Reynolds’ Las Vegas career spanned from at least 1962 through 2013. In later decades, she had an especially strong connection with Las Vegas locals, who supported her shows at off-Strip casinos The Orleans, Suncoast, Rampart Casino and South Point.

For a time, Reynolds owned a Las Vegas casino. In October 1992, Reynolds bought a 193-room hotel at 205 Convention Center Drive at auction for $10 million and branded it the Debbie Reynolds Hollywood Hotel. Her son Todd Fisher helped outfit the 350-seat showroom and walk-through museum., which culminated in a video about classic Hollywood in a 100-seat theater.

The museum included some of the 4,000-pieces of memorabilia Reynolds bought at auction from Metro-Goldwyn-Mayer’s collection, which included sets from Oscar-winning films and actor-worn costumes.

 

Reynolds would sometimes meet guests on property, hanging out for the lounge revue “Jazz & Jokes.”

“Debbie’s got 40 years in showrooms,” production manager Joe Bianchi noted when the Debbie Reynolds’ Hollywood Hotel opened in 1993. “This is the ambience she wanted.”

Reynolds’ hotel ran into financial trouble during her ownership, a victim of its off-Strip location and possibly for lagging Reynolds’ prime popularity by years. She filed for bankruptcy protection in July 1997. The World Wrestling Federation bought the hotel for $10.65 million in a bankruptcy proceeding in August 1998.

The property, also known as the Royal Americana, Paddlewheel, Greek Isles, and the Clarion during its 44-year history, closed Sept. 1, 2014, and was imploded in February 2015.

According to Review-Journal clippings, Reynolds performed for 18 years at the Desert Inn.

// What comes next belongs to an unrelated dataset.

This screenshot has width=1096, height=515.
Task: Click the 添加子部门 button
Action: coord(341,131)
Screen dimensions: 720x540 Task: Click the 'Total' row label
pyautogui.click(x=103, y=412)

A 1972 Review-Journal story noted that an audience for a Reynolds performance set the attendance record at the Desert Inn’s Crystal Room.

Through the Desert Inn, Reynolds found her way into Hunter S. Thompson’s “Fear and Loathing in Las Vegas.”

 

Thompson wrote of catching Reynolds and Harry James there, only to be tossed out for laughing as Reynolds “yukked across the stage in a silver Afro wig … to the tune of ‘Sergeant Pepper’ from the golden trumpet of Harry James.”

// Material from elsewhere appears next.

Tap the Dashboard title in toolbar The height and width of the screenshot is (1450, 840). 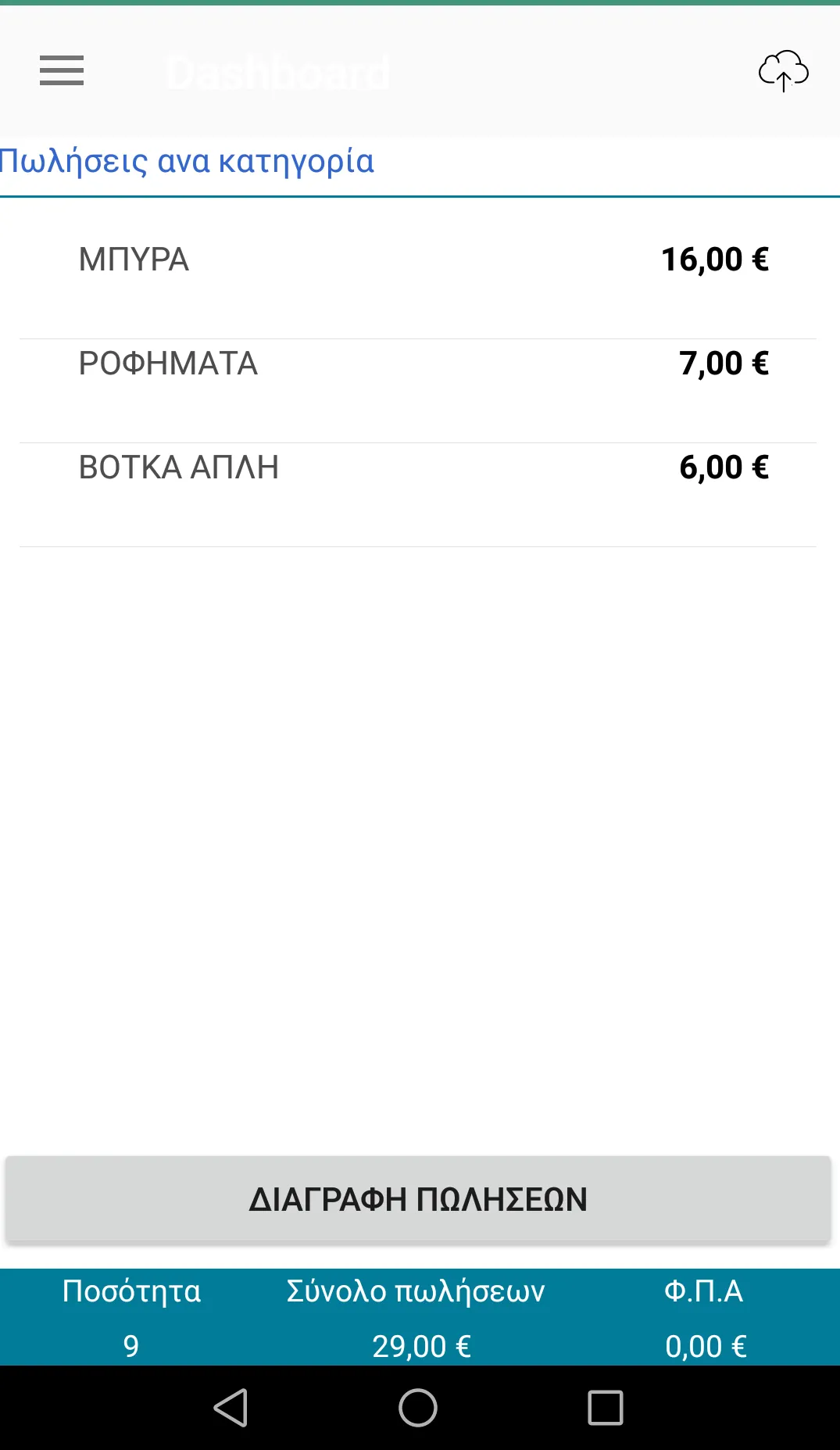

The fictionalized memoir was anchored in the truth of Reynolds playing the Desert Inn during the Mint 400 in March 1971. Reynolds would play herself in the 1998 movie version of “Fear and Loathing.”

In November 2014, Reynolds performed with her daughter, Carrie Fisher, her son, Todd Fisher and her granddaughter Billie Lourd at the South Point.

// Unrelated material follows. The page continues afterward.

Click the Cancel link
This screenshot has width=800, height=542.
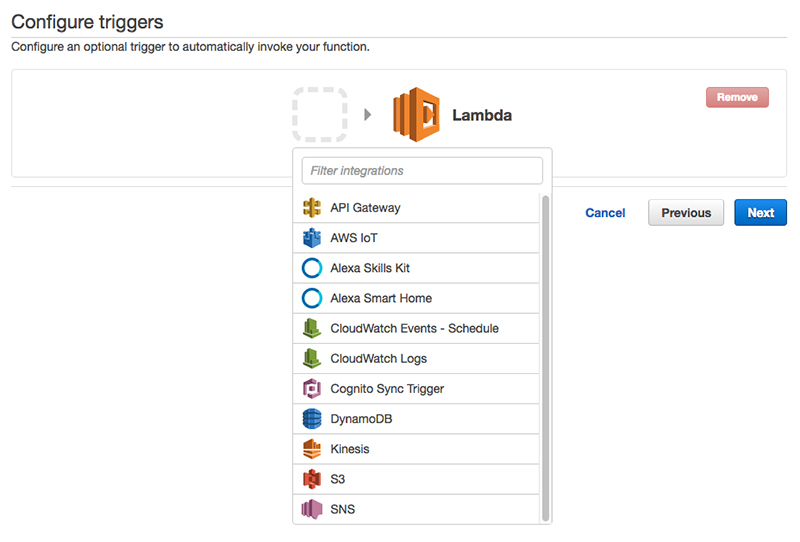point(605,213)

Las Vegas performer Wayne Newton remembered Reynolds fondly Wednesday. He and his wife, Kathleen, were friends with Todd Fisher and his wife, Catherine, who had a home in Las Vegas. Newton recalled that Todd had hung his mother’s framed movie posters throughout the house.

“The world has lost not only an incredible talent who spent her life bringing happiness to others but also a quintessential lady who I will personally miss,” Newton said. “The only solace is that she is with Carrie.” 

 

Reynolds also was remembered by comedian and film star Jerry Lewis. She performed on several Muscular Dystrophy Association Labor Day Telethons, and also appeared with Lewis and Dean Martin on the radio program “The Martin & Lewis Show” in the early 1950s.

“She was what I would call a ‘high-button shoe,’ which means she was up and out, and all over the joint, all the time,” Lewis said Wednesday night. “She was a great entertainer, a natural who could do so many things onstage. She made everything you did better just by being with her. She was a great performer and a great dame, too.”

Lewis continued: “It’s a shocker … It’s just very difficult to talk about somebody you have known that long and they are gone. It’s very difficult, very sad, and it hurts my heart.”

Mary Francis Reynolds was born April 1, 1932, in El Paso, Texas. Her family soon after moved to Burbank, California. At age 16, she won the Miss Burbank beauty contest, leading to her first contract with Warner Bros. and her Debbie Reynolds screen name. Biography.com said Reynolds entered the beauty contest for the prizes — a chance at a silk scarf, a blouse, and a free lunch.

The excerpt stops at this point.